------ DATA TO EXAMINE ------

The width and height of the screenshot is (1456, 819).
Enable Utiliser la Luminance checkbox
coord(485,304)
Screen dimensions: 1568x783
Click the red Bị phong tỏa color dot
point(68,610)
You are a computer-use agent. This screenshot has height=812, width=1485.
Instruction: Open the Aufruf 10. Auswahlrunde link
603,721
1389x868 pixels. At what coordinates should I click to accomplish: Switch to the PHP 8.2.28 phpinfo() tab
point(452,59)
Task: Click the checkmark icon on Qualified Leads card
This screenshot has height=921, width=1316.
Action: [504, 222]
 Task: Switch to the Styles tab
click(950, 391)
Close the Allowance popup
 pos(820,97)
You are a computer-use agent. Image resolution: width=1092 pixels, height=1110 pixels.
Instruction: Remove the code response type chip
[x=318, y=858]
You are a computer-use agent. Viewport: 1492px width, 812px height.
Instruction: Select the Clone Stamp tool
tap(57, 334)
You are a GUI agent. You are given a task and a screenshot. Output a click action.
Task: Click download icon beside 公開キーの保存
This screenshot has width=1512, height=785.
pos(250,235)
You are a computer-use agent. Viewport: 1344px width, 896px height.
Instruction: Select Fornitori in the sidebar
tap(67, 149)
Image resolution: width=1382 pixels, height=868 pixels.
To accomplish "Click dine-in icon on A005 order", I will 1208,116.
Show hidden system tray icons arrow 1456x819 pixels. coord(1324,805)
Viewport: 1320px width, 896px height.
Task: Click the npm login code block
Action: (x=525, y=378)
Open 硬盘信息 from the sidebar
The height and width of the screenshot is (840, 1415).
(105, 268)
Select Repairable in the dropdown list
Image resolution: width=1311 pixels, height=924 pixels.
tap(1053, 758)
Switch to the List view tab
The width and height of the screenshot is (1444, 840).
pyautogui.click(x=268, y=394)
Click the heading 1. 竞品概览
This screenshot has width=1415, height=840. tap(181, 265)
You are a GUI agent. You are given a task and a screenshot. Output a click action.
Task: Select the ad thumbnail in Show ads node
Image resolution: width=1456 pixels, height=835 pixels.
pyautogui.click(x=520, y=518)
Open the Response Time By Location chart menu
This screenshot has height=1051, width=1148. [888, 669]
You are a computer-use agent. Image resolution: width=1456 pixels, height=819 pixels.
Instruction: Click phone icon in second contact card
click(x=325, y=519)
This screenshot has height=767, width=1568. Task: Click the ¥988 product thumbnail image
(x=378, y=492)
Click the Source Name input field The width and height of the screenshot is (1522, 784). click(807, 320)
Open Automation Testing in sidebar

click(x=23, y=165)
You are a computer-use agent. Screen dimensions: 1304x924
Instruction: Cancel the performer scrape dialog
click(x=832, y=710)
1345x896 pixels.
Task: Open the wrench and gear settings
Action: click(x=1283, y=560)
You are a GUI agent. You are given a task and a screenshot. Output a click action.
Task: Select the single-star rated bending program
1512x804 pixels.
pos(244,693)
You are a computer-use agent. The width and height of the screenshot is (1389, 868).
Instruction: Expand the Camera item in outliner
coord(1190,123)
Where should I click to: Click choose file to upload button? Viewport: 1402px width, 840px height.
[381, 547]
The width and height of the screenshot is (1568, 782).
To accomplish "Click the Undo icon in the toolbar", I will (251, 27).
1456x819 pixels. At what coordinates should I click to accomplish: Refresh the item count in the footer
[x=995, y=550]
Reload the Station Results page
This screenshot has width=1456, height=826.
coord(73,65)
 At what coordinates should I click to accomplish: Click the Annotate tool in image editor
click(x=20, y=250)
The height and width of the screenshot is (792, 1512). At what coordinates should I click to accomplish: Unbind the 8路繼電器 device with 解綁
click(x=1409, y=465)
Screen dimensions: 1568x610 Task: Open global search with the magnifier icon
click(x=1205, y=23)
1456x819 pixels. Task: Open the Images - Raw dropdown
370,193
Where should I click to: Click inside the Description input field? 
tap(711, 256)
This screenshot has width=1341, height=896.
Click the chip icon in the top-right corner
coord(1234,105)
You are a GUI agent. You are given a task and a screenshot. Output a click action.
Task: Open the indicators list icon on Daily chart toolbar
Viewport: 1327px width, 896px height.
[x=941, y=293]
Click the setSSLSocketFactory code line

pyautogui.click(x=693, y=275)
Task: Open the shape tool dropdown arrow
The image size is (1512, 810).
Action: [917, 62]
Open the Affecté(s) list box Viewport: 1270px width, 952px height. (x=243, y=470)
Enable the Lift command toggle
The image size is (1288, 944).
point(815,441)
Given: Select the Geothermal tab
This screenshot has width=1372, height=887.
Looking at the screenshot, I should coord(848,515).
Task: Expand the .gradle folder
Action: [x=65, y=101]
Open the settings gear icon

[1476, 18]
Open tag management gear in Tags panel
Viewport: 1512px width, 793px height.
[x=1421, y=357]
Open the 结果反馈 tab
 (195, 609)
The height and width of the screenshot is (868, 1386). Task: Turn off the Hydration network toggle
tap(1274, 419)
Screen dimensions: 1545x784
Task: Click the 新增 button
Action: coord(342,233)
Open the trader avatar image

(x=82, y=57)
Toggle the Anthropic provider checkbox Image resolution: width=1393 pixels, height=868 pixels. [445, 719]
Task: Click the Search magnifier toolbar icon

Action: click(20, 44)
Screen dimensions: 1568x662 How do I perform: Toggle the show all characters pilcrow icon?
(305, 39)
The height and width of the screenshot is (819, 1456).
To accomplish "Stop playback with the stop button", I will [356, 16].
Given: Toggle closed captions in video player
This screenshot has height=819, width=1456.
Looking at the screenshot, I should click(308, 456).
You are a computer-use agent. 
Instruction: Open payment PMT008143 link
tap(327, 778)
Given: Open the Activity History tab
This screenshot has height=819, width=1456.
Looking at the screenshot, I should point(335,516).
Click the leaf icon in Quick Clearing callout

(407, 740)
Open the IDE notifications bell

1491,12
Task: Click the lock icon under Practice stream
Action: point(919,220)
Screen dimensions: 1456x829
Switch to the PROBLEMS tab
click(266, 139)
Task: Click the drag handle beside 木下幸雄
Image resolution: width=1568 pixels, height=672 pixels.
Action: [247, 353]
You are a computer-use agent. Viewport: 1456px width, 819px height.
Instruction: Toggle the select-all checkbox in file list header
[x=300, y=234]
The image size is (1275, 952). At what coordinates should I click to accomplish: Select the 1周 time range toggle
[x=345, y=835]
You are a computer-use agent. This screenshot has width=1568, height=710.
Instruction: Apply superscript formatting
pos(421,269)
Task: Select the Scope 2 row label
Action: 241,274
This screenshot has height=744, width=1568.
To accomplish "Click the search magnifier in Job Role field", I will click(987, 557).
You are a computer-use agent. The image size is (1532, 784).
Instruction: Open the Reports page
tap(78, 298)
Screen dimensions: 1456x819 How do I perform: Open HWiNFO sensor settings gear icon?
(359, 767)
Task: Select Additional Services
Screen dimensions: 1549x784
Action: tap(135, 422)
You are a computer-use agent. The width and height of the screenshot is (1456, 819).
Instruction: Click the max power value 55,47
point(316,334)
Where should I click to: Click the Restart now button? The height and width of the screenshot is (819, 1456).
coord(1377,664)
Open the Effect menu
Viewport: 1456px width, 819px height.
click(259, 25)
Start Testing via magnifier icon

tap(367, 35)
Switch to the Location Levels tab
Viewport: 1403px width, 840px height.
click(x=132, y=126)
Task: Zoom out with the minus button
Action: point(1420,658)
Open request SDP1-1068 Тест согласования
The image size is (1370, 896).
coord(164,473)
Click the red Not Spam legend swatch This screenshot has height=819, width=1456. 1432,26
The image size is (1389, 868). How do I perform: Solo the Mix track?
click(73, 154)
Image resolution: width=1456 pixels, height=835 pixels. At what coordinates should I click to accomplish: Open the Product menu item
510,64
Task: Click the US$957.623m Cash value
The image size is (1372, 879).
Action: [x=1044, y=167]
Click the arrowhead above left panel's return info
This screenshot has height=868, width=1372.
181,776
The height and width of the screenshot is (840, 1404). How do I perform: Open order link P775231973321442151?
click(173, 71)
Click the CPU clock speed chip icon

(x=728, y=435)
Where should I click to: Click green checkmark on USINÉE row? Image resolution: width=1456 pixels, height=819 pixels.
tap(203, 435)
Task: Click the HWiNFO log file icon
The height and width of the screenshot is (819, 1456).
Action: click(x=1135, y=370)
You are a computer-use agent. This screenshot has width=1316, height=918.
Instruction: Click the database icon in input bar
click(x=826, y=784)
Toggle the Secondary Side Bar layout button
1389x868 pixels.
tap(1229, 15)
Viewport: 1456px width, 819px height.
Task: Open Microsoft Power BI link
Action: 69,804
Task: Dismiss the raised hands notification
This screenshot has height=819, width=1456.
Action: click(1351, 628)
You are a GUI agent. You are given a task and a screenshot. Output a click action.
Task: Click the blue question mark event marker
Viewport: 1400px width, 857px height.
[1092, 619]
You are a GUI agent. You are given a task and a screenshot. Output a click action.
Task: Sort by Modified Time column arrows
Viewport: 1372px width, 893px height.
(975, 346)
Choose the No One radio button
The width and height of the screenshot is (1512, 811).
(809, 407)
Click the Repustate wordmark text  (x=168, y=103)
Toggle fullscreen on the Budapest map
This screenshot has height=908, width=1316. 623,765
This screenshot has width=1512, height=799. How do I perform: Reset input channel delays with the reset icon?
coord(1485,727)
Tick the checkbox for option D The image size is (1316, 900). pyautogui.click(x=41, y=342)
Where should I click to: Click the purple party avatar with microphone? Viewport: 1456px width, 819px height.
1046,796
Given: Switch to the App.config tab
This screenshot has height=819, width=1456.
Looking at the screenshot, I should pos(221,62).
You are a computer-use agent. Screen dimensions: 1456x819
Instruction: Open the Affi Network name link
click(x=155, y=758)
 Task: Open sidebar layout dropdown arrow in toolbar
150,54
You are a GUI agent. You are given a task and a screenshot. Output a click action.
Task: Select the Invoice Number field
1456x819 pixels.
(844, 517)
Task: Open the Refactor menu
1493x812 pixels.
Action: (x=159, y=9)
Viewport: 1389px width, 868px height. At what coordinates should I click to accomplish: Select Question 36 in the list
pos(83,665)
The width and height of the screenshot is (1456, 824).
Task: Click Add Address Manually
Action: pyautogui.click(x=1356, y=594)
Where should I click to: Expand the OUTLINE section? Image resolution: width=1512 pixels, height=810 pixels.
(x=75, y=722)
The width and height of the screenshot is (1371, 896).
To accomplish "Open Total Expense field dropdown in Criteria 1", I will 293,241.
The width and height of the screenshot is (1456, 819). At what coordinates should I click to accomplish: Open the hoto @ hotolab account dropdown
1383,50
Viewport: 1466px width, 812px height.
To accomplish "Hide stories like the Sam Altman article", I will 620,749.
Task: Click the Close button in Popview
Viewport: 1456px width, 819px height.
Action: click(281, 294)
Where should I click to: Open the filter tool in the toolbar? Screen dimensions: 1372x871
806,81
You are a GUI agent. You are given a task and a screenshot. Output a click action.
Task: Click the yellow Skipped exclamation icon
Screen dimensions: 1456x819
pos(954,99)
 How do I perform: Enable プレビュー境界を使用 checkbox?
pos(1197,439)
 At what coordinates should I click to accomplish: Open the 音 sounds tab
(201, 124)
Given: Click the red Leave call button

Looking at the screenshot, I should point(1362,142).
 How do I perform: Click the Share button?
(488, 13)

------

Since only part of the listing is wanted, copy exactly the lines from the one holding "1493x812 pixels." to the one holding "The width and height of the screenshot is (1371, 896).", both included.

| SOLUTION FOR THIS PROBLEM |
1493x812 pixels.
Action: (x=159, y=9)
Viewport: 1389px width, 868px height. At what coordinates should I click to accomplish: Select Question 36 in the list
pos(83,665)
The width and height of the screenshot is (1456, 824).
Task: Click Add Address Manually
Action: pyautogui.click(x=1356, y=594)
Where should I click to: Expand the OUTLINE section? Image resolution: width=1512 pixels, height=810 pixels.
(x=75, y=722)
The width and height of the screenshot is (1371, 896).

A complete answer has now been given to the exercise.